Print Quality and Colors
Clients who demand the “best” print quality, even from their shortest runs, have a subjective view. All of the high-end digital presses have near offset quality, and which is “the best” often is in the eye of the beholder. If you print a lot of photographs, the smaller toner particle size of the HP presses, as well as the liquid toner (which partially is absorbed by paper, thus giving it more of an offset look) is often favored by many clients, but there are no hard and fast rules.
Somewhat related to print quality is the performance of the toners on the finished sheet. Although the differences are subtle, some toners crack more than others across the fold, or they vary in their adherence to the sheet, which has an impact on scuffing and scratch-resistance.

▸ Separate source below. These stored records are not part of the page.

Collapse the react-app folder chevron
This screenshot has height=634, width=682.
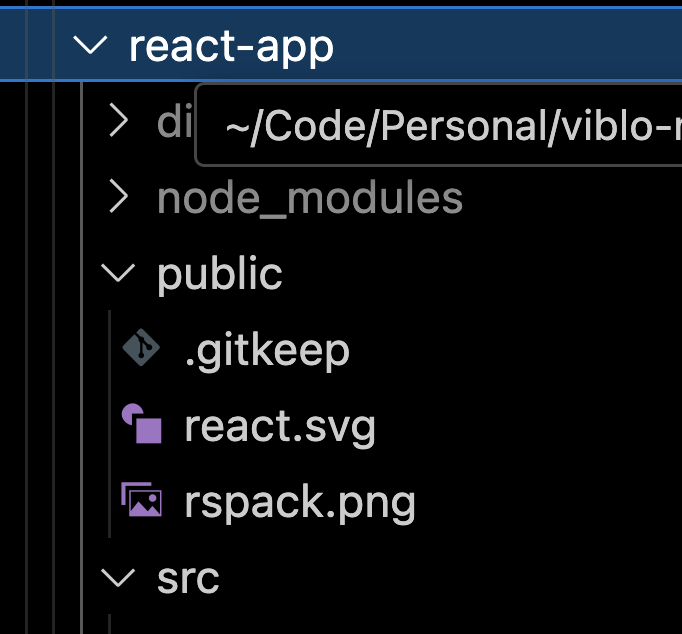coord(92,46)
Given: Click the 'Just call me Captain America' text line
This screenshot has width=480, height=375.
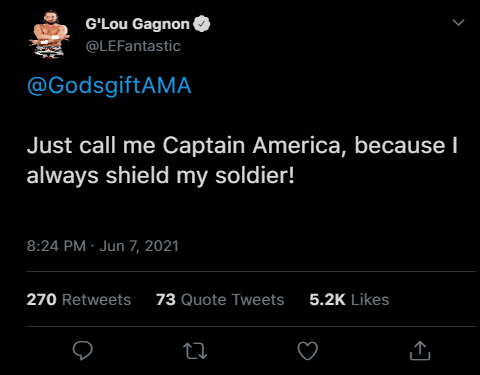Looking at the screenshot, I should pyautogui.click(x=242, y=145).
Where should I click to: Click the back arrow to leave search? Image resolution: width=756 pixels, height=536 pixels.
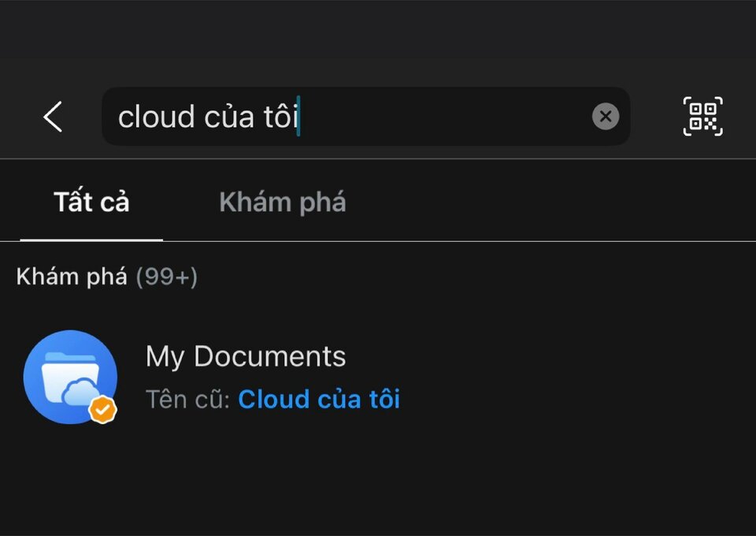tap(52, 116)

Be sure to perform a scratch test on your printed samples, especially if many of your pieces will go through the mail.
Unlike offset presses, most digital presses are 4-color. HP presses offer up to seven colors, but the fifth units in other presses, such as Nexpress, are used for coating. Some presses have better color matching systems than others. If corporate colors are important to you, you’ll want to do a lot of sampling. One thing to keep in mind is that especially for short-run jobs, changing out the fifth or sixth color can be deadly to prep time. Profit margins on short-run jobs can quickly disappear by swapping out match colors, which is one reason why most digital presses are 4-color only. For most applications, color matching is secondary to turnaround time and the value of the overall application, such as 1-to-1 messaging or inventory management.
One solution for manufacturers who anticipate a high percentage of their jobs requiring corporate colors or special color requirements is to purchase a press with a Hi-Fi color system. Currently, the only presses offering this option are from HP (using its HP Indigo Indichrome color system).
Running Speed
The higher the job volume, the more important the press running speed. It’s important to remember that the rated press speed is just a number. It doesn’t mean that you’ll run jobs at this speed. If you don’t have a front-end workflow that optimizes the assembly and processing of complex VDP jobs, your once super-fast press can bog down. If you print a high volume of short-run jobs, the front-end processing of those jobs can kill your productivity, even if, once the jobs are in the print queue, they can be output quickly.
If you have complex or high-volume jobs, look extra carefully at PDLs and print controllers.